New Kinome Database Promises Wealth of Unexpected Cancer Drug Targets

January 5, 2011

"Kinome" is the word to know this year in oncology, because it has begun to reveal molecules that some tumors are relying on to survive, which until now we had no idea were involved in cancer or which we hardly knew at all.

A word for oncologists to know this year (if they don't already) is "kinome." Analagous to "genome," it's the complete set of kinases in an organism. The human kinases, of course, are the class of enzymes whose inhibitors have proven so promising and so frustrating in recent clinical cancer trials.

Over the past year or so, study of the kinome has revealed molecules that some tumors are relying on to survive, many of which until now we had no idea were involved in cancer or which we hardly knew at all. Numerous reports have suggested novel kinases that might be useful drug targets in particular malignancies. 

In September, for instance, a team from Leiden in the Netherlands reported in Molecular Cancer that they had used kinome analysis to identify two kinases (Src and nuclear factor kappaB) involved in myxoid liposarcoma. Earlier last year, two different teams in the United States found new kinases involved in the development of ovarian cancer and in its response to cis-platin treatment.

From tidbits to a feast

Other teams have been serving up tidbits about new kinases, piecemeal. Now a team from Finland has offered drug developers a feast: A "functional taxonomy" of the kinome, revealing which of 459 kinase proteins show either significant gains or losses of activity in human tumors compared to normal tissues. The data are based on analysis of 5,681 human tissue samples.

As an appetizer, the report by Sami Kilpinen et al in PLoS One  last month provides the identities of several hitherto obscure kinases that appear to be involved in prostate and gynecological cancers as well as some lymphomas. It identifies altogether 22 kinases not previously associated with prostate cancer. Far more is certain to come, because the database is published openly on the Internet.

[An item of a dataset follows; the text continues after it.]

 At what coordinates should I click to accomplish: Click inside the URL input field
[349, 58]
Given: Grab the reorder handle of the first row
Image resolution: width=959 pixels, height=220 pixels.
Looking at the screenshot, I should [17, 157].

More than 10,000 patent applications for kinase inhibitors have been filed in the last decade in the United States, because many of the 518 human kinases and other molecules in their pathways are among the most frequently mutated in cancer. Although kinase inhibitors have revolutionized the treatment of a few cancers such as chronic myeloid leukemia (CML) and gastrointestinal stromal tumor (GIST), "clinical progress has been uneven," Zachary Knight of Rockefeller University and coauthors observed in a review about "kinomics" and cancer in Nature Reviews Cancer last February.

Kinase inhibitors have achieved significant survival gains for only a few cancers, because relatively few malignancies are "addicted" to only one kinase mutation for their survival. Many develop resistance to a particular kinase inhibitor by mutating, reverting to a different kinase signaling pathway, or making molecular adjustments downstream of the inhibitor. Rationally designed combinations of kinase inhibitors have failed in malignancy after malignancy, at least in part because of insufficient understanding of the kinome.

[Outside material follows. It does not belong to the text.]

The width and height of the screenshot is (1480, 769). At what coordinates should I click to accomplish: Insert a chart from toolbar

Expression patterns match side effects

The mass of information from Kilpinen et al also promises to offer insights into the side effects that have hindered widespread use of some kinase inhibitors, because it shows kinase expression patterns for a wide range of normal tissues. The skin rash associated with epidermal growth factor receptor (EGFR) is echoed in the discovery of elevated transcriptional activity in hair follicles in the Finnish study. ERBB2/HER-2 was shown to be active in healthy tissues including heart, lung, and colorectal tissues, corresponding to the most common side effects of anti-ERBB2 drugs: cardiovascular and respiratory problems and diarrhea.

The dataset also contributes important information by revealing co-expression of different kinases in similar tumors, offering insights for combination therapies. As Knight et al observed in their review of the field, "There are clearly clusters of kinases that tend to be inhibited by similar drugs, but ... there are also many target combinations that should be accessible but remain undiscovered."

They speculate that some pharmaceutical companies already try to optimize drug profiles against complex patterns of kinases, rather than individually, in order to maximize their specificity. The public availability of the Finnish data can only speed this process.